[Records shown]:
* * * *
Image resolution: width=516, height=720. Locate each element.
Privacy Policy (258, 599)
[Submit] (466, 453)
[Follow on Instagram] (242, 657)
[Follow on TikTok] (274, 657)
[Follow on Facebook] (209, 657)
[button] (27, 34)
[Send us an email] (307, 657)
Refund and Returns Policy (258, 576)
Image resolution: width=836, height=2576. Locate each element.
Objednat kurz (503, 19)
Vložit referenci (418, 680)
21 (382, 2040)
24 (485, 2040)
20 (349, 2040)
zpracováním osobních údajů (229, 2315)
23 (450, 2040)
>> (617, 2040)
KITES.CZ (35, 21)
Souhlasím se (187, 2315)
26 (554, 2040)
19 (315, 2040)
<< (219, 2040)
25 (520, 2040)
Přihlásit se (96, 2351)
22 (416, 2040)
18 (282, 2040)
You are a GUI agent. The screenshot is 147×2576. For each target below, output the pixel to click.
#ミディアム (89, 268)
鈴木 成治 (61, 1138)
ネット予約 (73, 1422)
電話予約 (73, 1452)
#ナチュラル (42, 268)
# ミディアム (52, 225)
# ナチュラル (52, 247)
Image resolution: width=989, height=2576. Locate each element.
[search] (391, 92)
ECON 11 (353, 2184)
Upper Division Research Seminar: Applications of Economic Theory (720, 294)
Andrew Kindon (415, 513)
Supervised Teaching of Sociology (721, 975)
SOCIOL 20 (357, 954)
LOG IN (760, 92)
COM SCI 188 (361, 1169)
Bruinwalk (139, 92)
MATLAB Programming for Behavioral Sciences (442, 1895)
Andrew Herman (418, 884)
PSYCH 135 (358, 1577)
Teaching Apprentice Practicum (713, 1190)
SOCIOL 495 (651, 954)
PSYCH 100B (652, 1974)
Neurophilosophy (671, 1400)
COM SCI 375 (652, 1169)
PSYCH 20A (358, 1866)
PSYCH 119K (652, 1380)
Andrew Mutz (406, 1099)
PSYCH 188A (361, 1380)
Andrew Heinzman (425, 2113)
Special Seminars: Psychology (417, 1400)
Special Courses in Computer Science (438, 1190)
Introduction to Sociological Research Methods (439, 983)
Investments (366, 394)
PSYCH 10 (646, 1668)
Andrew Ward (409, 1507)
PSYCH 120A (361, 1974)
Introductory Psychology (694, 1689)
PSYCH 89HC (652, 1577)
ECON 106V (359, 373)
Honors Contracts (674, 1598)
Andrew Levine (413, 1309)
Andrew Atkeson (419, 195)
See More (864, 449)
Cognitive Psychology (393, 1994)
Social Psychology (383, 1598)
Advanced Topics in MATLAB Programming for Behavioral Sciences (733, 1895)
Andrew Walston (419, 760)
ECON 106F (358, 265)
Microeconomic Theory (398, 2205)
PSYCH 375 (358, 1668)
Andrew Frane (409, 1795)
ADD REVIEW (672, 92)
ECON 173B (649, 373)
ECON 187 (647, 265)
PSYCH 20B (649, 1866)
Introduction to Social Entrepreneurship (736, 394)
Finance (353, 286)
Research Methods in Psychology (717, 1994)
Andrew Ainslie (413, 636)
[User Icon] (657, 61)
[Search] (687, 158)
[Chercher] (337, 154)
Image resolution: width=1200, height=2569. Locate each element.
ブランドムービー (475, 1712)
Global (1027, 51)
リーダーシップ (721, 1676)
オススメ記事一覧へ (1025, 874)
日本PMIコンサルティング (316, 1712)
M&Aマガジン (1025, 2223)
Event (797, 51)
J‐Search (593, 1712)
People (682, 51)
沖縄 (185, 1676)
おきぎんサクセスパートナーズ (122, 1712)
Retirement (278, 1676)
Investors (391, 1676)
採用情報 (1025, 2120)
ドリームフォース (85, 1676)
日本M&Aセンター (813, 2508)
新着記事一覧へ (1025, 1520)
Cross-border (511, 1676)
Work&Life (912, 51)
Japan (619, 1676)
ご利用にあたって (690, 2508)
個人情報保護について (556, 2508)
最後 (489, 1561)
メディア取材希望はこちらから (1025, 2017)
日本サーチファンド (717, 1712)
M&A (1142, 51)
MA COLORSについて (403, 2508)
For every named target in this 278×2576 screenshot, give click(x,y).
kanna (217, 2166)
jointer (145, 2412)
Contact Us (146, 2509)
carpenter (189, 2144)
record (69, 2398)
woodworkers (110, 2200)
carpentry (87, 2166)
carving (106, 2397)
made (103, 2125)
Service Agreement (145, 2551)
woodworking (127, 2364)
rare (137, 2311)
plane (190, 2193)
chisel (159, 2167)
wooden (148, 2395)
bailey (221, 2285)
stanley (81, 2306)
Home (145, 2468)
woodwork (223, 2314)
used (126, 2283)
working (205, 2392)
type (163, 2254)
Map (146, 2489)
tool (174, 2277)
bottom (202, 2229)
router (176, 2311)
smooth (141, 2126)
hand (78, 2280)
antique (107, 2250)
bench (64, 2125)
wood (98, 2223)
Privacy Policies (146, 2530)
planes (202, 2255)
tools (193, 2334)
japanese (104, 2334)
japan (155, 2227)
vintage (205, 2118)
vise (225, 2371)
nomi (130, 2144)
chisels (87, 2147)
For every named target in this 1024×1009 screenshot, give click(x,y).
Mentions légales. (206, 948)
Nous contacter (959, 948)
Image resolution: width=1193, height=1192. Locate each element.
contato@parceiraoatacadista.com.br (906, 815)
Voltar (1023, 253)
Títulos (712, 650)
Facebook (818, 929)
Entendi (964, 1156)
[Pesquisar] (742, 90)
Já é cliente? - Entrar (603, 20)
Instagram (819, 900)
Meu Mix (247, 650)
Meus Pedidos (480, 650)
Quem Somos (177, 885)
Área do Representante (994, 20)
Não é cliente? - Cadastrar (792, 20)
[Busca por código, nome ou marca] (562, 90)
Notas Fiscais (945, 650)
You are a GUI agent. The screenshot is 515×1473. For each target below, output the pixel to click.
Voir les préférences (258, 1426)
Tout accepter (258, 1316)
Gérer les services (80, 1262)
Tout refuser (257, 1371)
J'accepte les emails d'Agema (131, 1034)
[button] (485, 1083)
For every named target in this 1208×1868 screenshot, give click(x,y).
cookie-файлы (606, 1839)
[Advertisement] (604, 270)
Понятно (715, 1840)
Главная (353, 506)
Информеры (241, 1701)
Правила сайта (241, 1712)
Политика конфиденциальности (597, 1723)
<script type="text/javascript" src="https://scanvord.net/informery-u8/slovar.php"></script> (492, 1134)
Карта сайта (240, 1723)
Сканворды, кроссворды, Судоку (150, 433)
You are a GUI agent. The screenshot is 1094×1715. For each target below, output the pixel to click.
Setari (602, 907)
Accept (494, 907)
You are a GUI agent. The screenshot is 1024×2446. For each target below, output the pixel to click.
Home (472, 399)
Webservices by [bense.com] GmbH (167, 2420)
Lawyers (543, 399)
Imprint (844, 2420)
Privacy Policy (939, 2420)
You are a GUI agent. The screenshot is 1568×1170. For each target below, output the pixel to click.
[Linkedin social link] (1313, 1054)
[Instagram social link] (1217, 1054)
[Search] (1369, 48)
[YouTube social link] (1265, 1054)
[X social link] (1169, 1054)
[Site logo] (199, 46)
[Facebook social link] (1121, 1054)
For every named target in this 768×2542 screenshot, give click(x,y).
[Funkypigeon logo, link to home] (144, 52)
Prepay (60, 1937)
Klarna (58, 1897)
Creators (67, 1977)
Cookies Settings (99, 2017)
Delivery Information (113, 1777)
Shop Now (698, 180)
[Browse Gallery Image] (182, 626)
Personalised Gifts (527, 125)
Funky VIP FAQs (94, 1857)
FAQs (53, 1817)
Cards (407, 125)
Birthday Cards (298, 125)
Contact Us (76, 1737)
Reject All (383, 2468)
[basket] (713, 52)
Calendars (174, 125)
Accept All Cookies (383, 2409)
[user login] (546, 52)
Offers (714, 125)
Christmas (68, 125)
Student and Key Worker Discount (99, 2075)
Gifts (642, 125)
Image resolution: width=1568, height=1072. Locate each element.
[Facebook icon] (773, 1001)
* * * *
[Problem description]: Add 143 to every coordinate number in the listing, starting with the line containing "PSYCH 20A (358, 1866)" and going on through the line containing "Introduction to Sociological", both ends included. Write out each of those lines in full with the new values.

[Final answer]:
PSYCH 20A (501, 2009)
PSYCH 119K (795, 1523)
Andrew Mutz (549, 1242)
PSYCH 188A (504, 1523)
Andrew Heinzman (568, 2256)
Special Seminars: Psychology (560, 1543)
Special Courses in Computer Science (581, 1333)
Introduction to Sociological Research Methods (582, 1126)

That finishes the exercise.